PROMPT
While reading through the material below, copy each line that holds the word "computer".

AVAILABLE DATA
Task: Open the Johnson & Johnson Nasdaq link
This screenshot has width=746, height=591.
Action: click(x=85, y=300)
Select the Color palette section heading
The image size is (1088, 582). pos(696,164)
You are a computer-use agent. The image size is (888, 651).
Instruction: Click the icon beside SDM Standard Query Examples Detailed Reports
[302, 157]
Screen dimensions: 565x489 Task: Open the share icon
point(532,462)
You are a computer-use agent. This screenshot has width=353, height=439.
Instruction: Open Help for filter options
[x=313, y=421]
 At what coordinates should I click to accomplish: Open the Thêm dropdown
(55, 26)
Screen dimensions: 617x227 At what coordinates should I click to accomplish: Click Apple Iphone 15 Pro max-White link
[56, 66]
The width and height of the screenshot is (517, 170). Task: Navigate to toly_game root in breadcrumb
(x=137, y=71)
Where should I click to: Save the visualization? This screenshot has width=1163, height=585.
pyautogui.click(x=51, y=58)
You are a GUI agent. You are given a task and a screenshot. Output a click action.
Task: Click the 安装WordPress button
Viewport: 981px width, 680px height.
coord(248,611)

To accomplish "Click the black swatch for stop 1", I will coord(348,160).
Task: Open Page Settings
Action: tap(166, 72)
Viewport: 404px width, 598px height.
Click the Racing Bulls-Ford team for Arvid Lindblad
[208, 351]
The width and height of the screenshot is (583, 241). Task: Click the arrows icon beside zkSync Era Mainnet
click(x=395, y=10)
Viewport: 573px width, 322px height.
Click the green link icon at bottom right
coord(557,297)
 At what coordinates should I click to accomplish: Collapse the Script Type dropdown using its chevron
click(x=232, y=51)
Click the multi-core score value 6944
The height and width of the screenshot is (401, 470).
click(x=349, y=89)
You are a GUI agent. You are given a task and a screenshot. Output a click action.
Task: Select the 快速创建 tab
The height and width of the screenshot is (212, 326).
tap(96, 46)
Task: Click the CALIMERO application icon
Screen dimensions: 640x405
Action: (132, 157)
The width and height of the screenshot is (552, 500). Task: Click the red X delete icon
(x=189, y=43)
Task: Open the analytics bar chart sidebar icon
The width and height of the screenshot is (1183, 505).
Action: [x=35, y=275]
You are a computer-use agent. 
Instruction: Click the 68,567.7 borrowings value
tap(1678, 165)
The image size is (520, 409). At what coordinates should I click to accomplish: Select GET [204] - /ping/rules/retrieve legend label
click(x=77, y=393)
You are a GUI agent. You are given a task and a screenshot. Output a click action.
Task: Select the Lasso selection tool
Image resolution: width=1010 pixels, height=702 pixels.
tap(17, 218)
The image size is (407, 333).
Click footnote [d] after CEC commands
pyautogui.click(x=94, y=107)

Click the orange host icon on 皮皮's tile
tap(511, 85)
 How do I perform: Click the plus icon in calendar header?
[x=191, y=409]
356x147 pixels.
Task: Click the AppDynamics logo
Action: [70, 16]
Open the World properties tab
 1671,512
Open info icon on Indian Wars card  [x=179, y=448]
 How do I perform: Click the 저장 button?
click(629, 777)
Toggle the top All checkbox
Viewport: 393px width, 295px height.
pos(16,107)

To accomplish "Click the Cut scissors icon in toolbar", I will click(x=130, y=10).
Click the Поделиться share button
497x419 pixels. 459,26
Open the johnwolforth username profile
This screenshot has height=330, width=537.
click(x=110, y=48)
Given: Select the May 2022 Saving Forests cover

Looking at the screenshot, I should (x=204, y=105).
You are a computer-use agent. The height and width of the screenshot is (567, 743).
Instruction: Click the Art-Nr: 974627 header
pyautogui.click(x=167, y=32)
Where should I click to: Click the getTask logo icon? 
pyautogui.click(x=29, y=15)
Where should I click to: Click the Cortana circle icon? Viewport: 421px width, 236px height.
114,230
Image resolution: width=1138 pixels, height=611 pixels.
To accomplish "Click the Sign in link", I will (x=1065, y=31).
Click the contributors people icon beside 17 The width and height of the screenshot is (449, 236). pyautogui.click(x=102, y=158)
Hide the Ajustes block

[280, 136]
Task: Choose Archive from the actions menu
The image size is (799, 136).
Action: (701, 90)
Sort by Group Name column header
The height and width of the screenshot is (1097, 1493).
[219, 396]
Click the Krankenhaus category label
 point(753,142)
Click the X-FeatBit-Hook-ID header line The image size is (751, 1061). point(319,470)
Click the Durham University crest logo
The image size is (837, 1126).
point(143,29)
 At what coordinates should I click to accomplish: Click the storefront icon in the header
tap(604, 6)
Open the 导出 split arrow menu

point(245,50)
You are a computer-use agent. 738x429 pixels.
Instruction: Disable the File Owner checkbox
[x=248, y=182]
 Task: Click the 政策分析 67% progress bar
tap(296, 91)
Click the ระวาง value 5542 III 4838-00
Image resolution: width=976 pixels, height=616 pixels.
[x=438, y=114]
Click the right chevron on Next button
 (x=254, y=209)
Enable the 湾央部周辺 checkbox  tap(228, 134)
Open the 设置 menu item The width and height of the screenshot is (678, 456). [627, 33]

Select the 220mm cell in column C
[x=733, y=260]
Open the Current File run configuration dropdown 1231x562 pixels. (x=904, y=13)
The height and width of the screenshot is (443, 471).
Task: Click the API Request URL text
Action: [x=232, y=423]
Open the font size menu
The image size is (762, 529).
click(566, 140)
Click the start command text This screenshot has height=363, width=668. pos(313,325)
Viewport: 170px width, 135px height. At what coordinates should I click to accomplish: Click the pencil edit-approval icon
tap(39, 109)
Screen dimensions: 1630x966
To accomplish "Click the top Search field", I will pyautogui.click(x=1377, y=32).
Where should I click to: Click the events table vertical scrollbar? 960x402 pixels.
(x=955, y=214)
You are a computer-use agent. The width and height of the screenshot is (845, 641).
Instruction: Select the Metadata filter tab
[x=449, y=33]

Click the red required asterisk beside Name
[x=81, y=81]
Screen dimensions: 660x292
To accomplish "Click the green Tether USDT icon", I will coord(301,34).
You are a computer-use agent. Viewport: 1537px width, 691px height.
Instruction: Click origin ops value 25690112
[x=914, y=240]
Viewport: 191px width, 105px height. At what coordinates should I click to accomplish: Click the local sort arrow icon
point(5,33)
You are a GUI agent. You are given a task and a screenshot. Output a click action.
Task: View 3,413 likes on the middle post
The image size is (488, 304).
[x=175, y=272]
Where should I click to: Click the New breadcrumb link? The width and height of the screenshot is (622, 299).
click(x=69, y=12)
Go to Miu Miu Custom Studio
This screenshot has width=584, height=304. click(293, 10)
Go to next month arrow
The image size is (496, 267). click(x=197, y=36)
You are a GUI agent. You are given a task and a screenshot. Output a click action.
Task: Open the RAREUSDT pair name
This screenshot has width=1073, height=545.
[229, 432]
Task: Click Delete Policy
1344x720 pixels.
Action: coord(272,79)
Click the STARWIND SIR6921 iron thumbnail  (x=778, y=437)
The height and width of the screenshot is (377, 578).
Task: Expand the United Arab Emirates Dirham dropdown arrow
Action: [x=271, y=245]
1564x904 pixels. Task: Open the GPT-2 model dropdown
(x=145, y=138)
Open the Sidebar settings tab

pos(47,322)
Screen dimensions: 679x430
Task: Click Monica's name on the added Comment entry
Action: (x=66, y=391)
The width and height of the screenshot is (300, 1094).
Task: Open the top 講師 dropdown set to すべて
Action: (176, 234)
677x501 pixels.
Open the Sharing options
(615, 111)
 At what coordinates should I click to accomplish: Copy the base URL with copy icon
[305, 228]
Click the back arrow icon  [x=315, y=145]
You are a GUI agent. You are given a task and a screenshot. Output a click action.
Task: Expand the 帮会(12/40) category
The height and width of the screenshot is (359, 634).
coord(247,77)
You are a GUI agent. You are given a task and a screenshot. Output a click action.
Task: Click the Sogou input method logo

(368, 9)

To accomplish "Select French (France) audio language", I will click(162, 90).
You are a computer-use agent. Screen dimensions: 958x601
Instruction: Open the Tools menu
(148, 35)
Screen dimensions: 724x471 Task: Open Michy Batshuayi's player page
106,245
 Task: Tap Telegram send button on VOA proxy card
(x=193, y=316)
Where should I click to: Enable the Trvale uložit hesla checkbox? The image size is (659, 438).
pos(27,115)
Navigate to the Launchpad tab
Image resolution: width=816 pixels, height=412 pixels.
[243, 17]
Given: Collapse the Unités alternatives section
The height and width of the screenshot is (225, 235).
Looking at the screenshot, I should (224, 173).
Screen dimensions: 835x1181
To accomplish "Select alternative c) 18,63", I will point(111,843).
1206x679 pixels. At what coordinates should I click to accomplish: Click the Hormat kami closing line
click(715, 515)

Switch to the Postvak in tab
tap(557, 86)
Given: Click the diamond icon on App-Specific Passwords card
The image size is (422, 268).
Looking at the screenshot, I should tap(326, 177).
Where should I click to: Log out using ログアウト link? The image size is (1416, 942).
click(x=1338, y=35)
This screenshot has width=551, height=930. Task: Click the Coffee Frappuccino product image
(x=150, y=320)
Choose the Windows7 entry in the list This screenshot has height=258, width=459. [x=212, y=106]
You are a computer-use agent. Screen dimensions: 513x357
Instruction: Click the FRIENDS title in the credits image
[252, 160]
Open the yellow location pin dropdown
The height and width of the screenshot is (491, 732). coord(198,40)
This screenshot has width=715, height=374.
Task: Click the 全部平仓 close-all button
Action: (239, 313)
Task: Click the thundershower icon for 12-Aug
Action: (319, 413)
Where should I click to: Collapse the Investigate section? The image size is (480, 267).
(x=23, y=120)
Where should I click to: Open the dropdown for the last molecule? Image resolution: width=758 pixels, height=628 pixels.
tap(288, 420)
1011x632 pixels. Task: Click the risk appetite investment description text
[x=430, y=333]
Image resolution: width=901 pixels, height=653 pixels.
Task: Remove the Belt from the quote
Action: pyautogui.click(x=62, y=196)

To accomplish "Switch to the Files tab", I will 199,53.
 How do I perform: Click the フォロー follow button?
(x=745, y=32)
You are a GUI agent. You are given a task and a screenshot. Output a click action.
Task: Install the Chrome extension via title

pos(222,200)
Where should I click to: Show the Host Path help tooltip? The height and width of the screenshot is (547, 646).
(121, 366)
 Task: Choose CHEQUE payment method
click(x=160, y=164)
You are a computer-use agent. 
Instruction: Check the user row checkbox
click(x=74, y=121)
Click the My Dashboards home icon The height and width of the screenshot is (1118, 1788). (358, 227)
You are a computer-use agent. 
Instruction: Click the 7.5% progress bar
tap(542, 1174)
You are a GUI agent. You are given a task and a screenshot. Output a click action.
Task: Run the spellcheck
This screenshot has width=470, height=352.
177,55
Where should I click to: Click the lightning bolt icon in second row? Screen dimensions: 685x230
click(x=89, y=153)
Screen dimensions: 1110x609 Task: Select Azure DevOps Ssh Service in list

EXERCISE ANSWER
You are a computer-use agent. The image size is (888, 651).
You are a computer-use agent. This screenshot has width=353, height=439.
You are a computer-use agent. 
You are a computer-use agent. The height and width of the screenshot is (567, 743).
You are a computer-use agent. 738x429 pixels.
You are a computer-use agent. The width and height of the screenshot is (845, 641).
You are a computer-use agent. Viewport: 1537px width, 691px height.
You are a computer-use agent. Screen dimensions: 958x601
You are a computer-use agent. Screen dimensions: 513x357
You are a computer-use agent. 
You are a computer-use agent. 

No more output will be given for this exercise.